The screenshot below shows a capture from my home network. The first packet shows an address routing protocol (ARP) request. This happens to be a question from my wireless bridge to my cable modem. The next packet was a surprise: an HTTP query to Google, asking for a URL called /safebrowsing/lookup with some query parameters. The next two packets show a DNS query and response, for the "michaelnygard.dyndns.org" hostname. Packets five, six, and seven are the three-phase handshake for a TCP connection setup. We can trace the entire conversation between my web browser and server. Note that the pane below the packet trace shows the layers of encapsulation that the TCP/IP stack created around the HTTP request in the second packet. The outermost frame is an Ethernet packet. The Ethernet packet contains an IP packet, which in turn contains a TCP packet. Finally, the payload of the TCP packet is an HTTP request. The exact bytes of the entire packet appear in the third pane.

I strongly recommend keeping a copy of Kozierok's "The TCP/IP Guide" or W. Richard Steven's "TCP/IP Illustrated" open beside you for this type of activity!

Repetition and Paranoia

Understanding the root cause behind the crashes

By this time, we had to restart the application servers. Our first priority is restoring service. We do data collection when we can, but not at the risk of breaking an SLA. Any deeper investigation would have to wait until it happened again. None of us doubted that it would happen again.
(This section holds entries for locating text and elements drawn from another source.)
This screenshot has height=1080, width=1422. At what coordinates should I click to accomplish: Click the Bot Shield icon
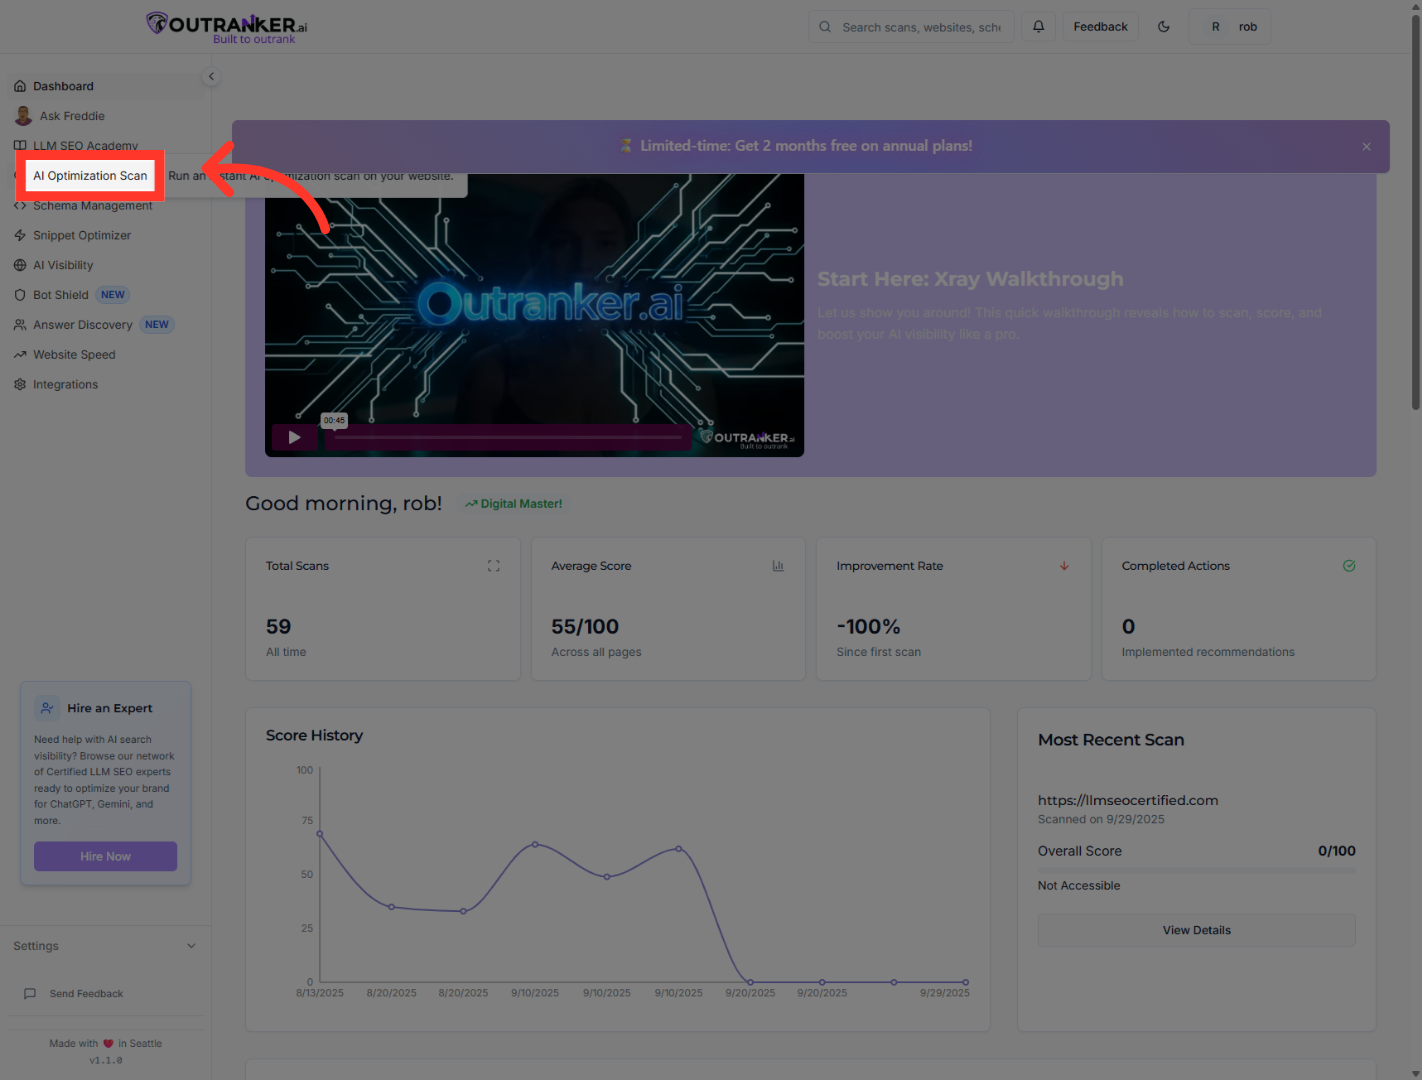pyautogui.click(x=21, y=294)
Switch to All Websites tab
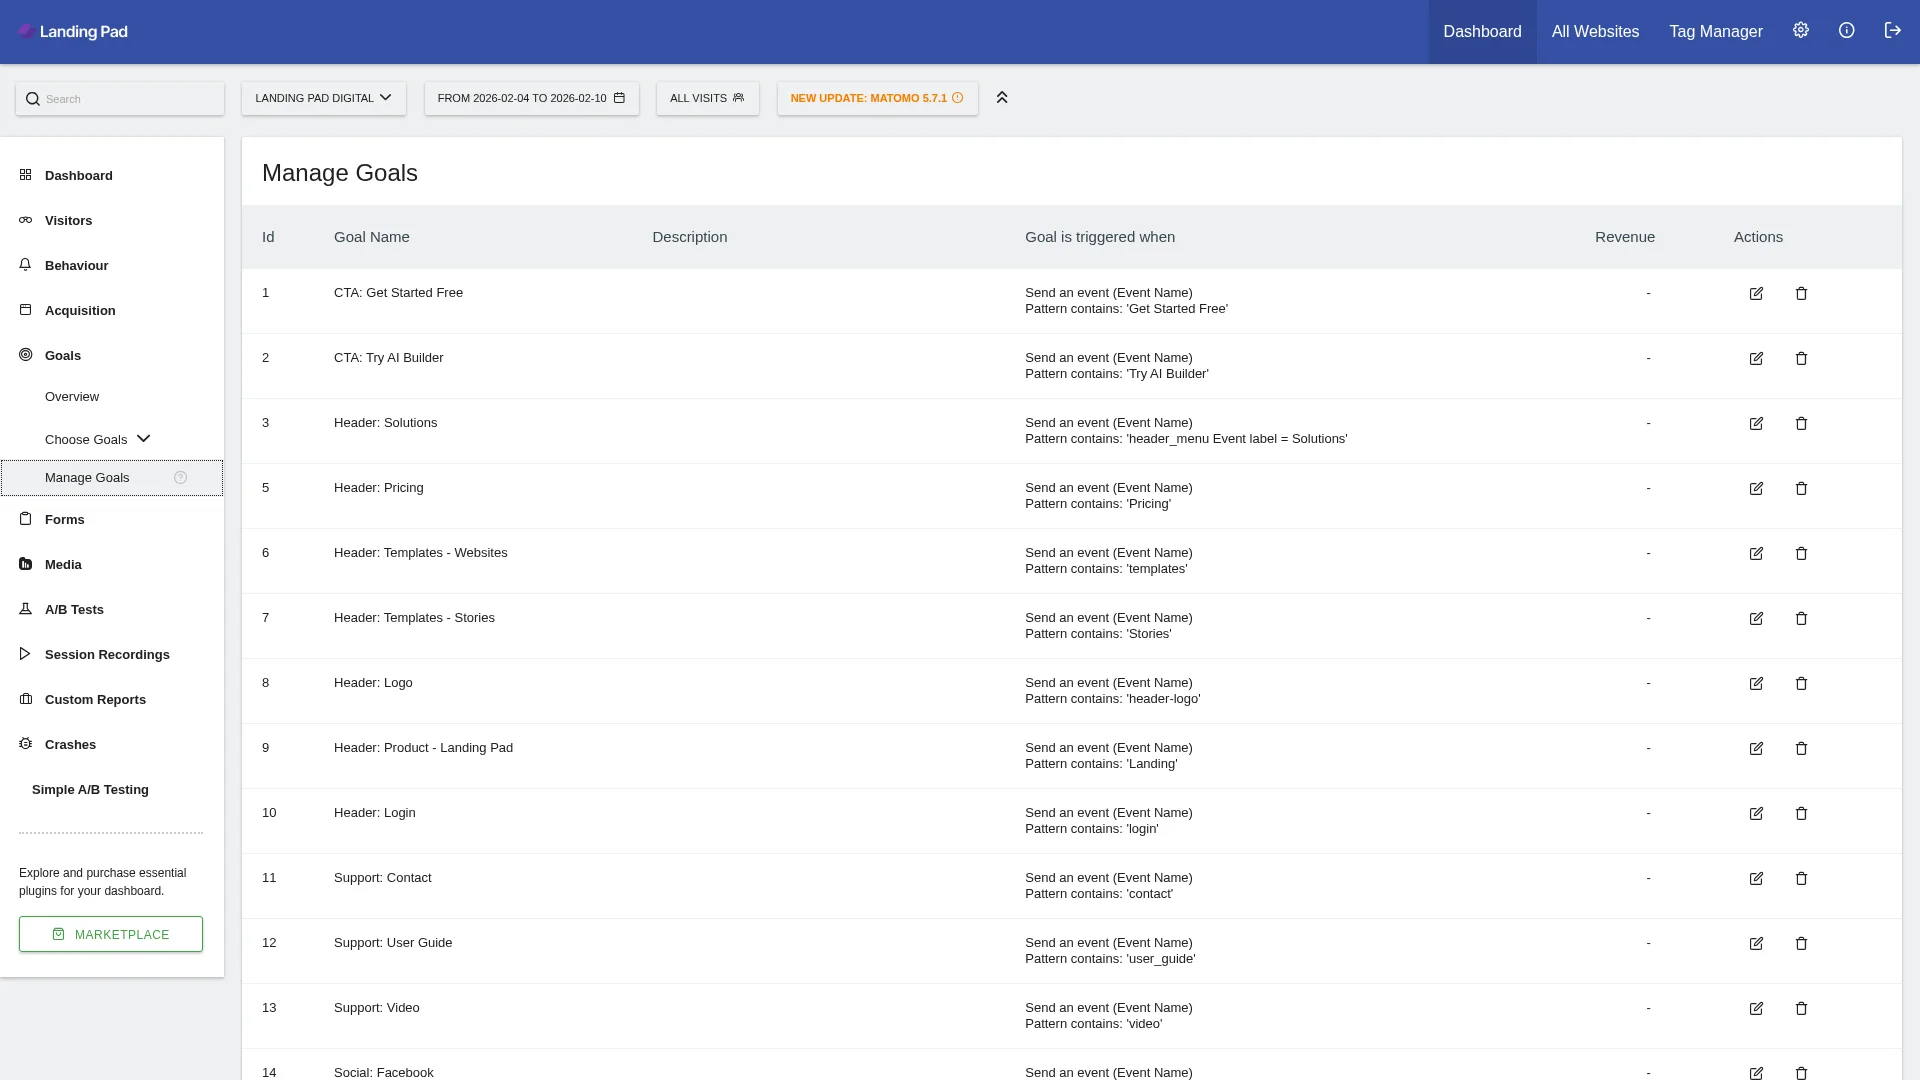The image size is (1920, 1080). pos(1595,32)
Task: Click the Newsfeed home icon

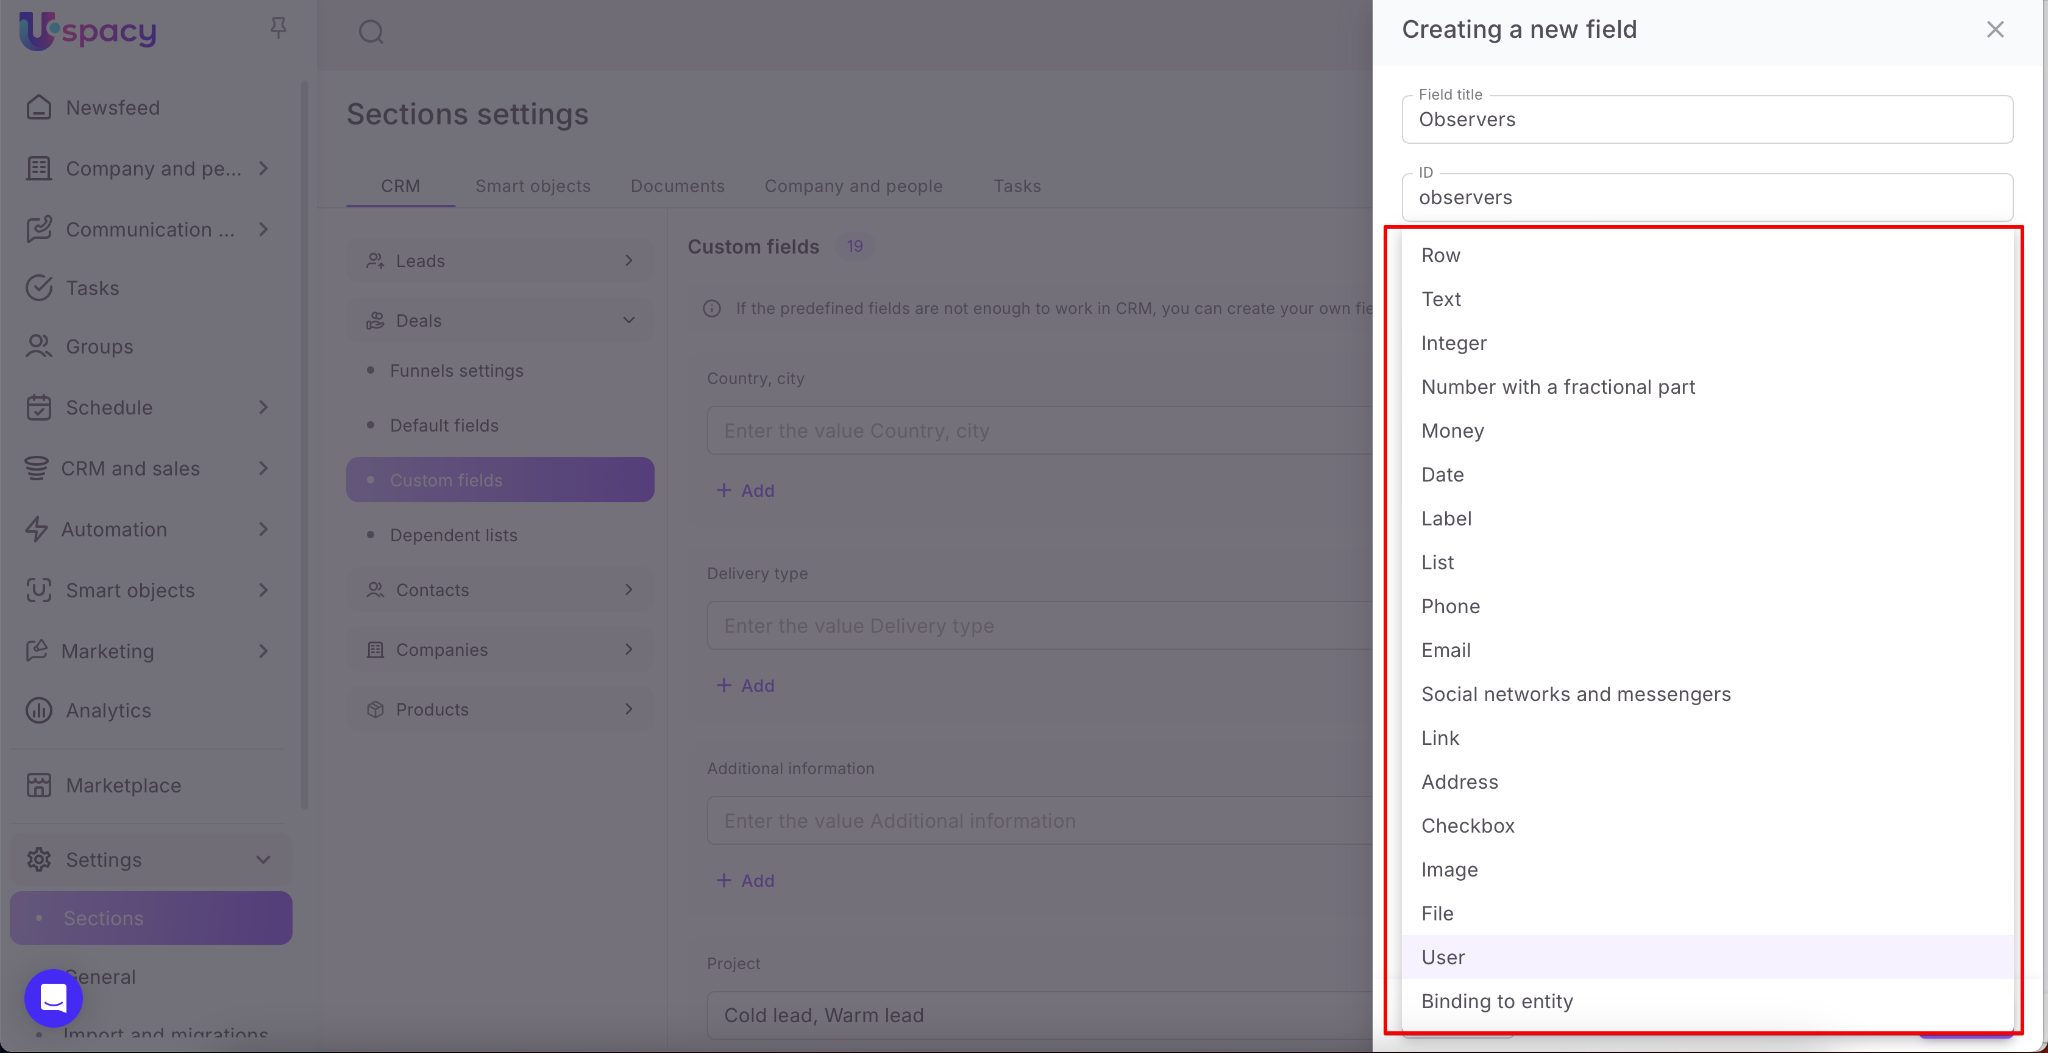Action: (39, 107)
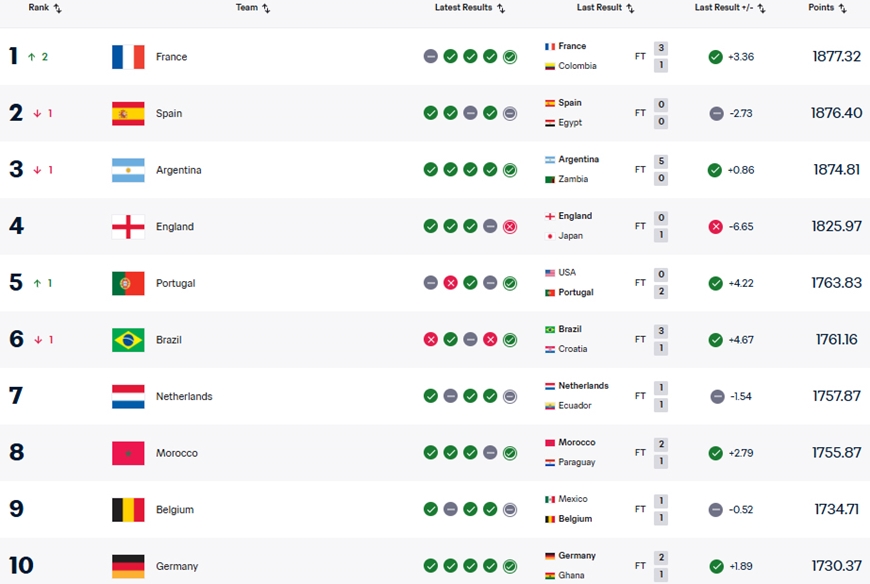The width and height of the screenshot is (870, 584).
Task: Open the Belgium team link
Action: click(x=177, y=510)
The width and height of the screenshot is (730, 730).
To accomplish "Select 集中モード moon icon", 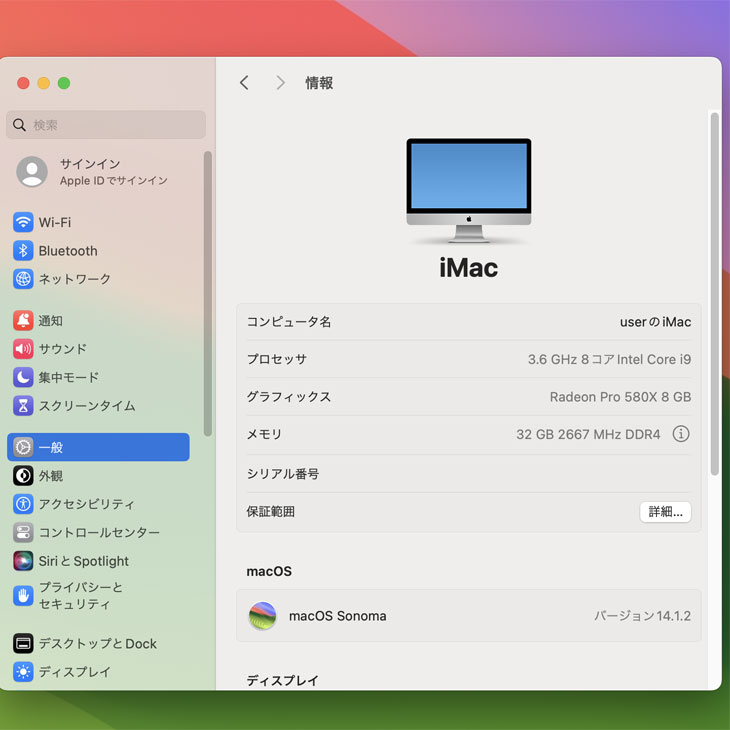I will (x=23, y=377).
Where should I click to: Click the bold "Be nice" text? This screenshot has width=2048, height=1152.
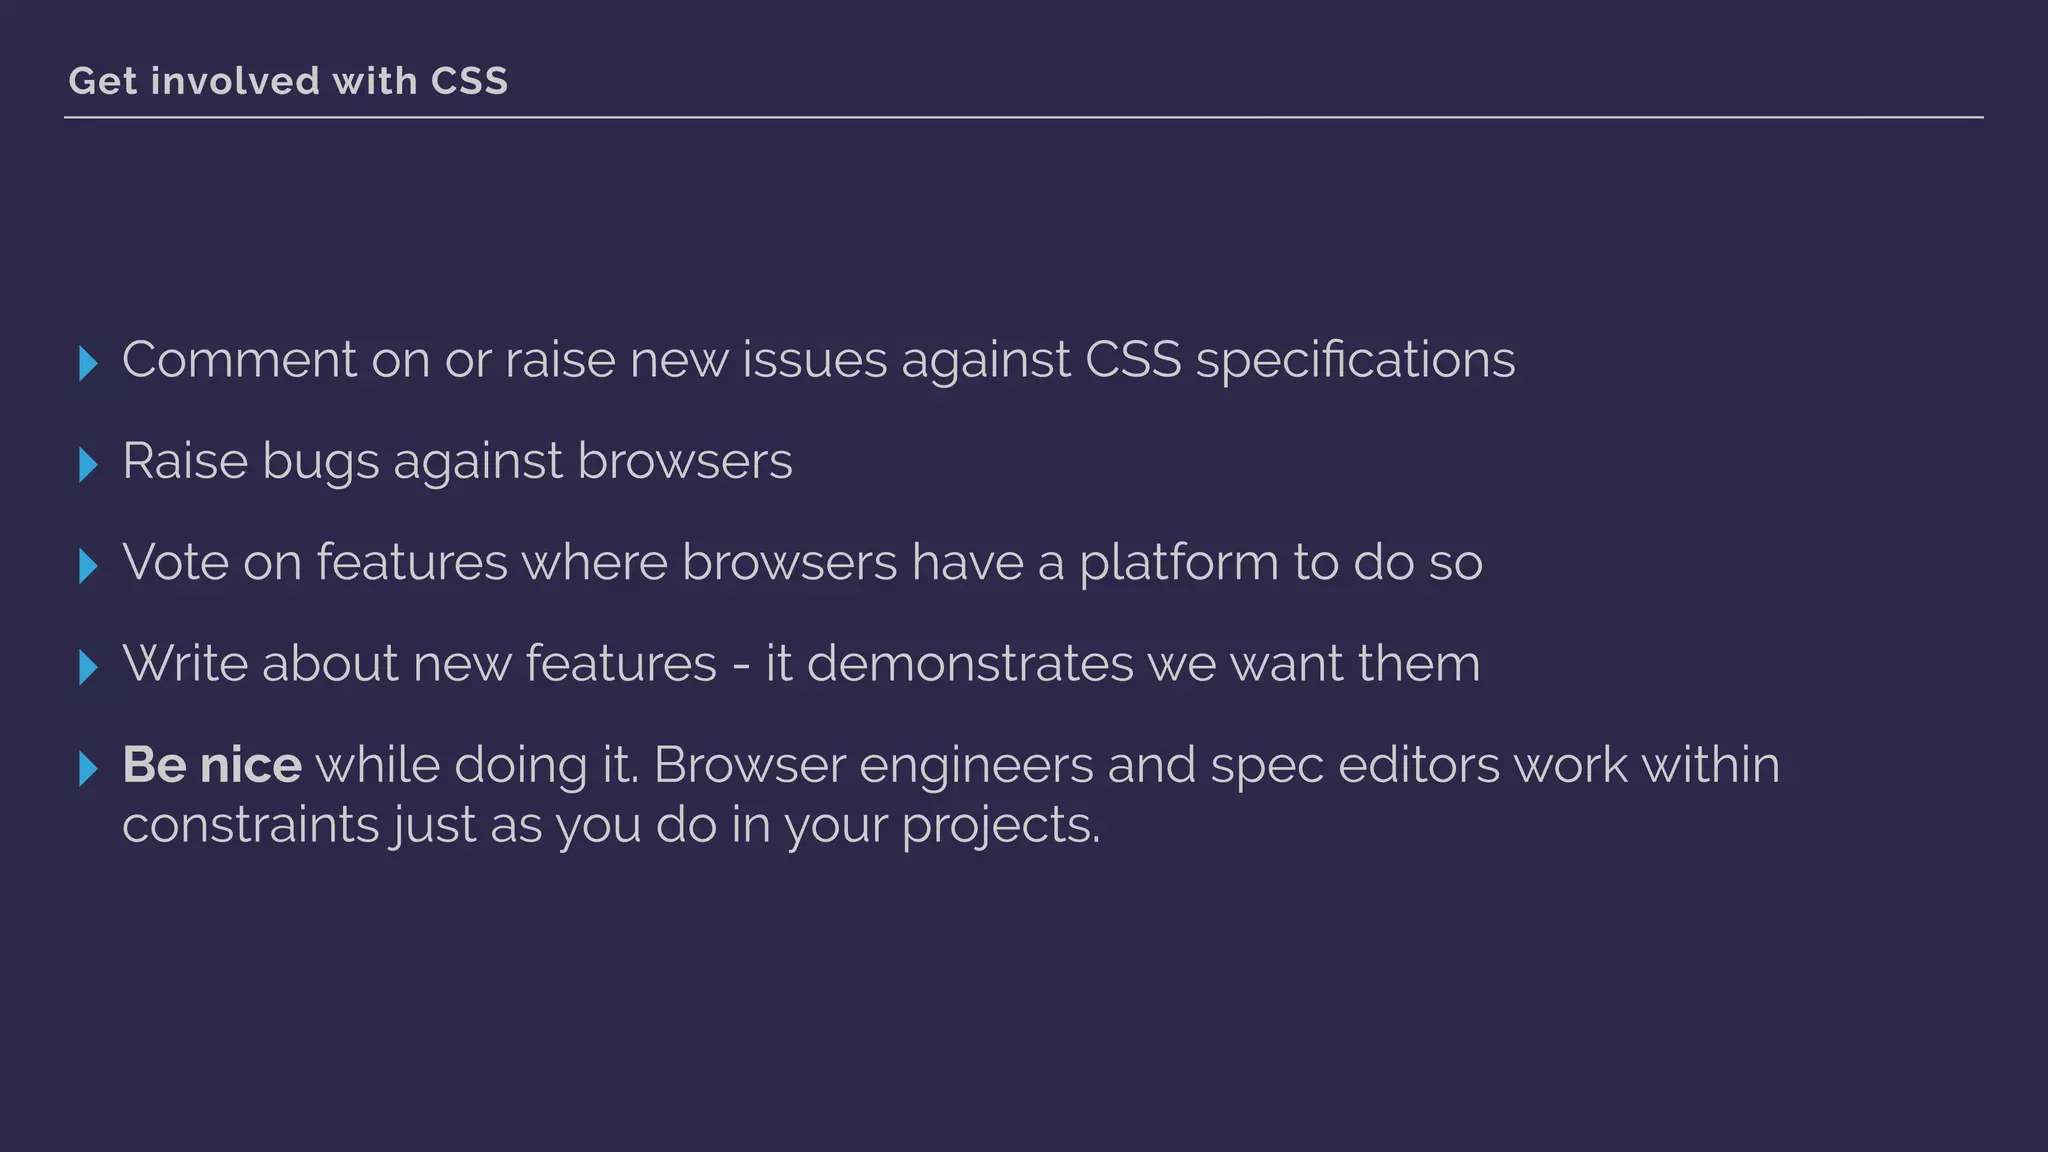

Sure enough, the pattern repeated itself the next morning. Application servers locked up tight as a drum, with the threads inside the JDBC driver. This time, I was able to look at traffic on the databases' network. Zilch. Nothing at all. The utter absence of traffic on that side of the firewall was like Sherlock Holmes' dog that didn't bark in the night---the absence of activity was the biggest clue. I had a hypothesis. Quick decompilation of the application server's resource pool class confirmed that my hypothesis was plausible.

I said before that socket connections are an abstraction. They exist only as objects in the memory of the computers at the endpoints. Once established, a TCP connection can exist for days without a single packet being sent by either side. As long as both computers have that socket state in memory, the "connection" is still valid. Routes can change, and physical links can be severed and reconnected. It doesn't matter; the "connection" persists as long as the two computers at the endpoints think it does.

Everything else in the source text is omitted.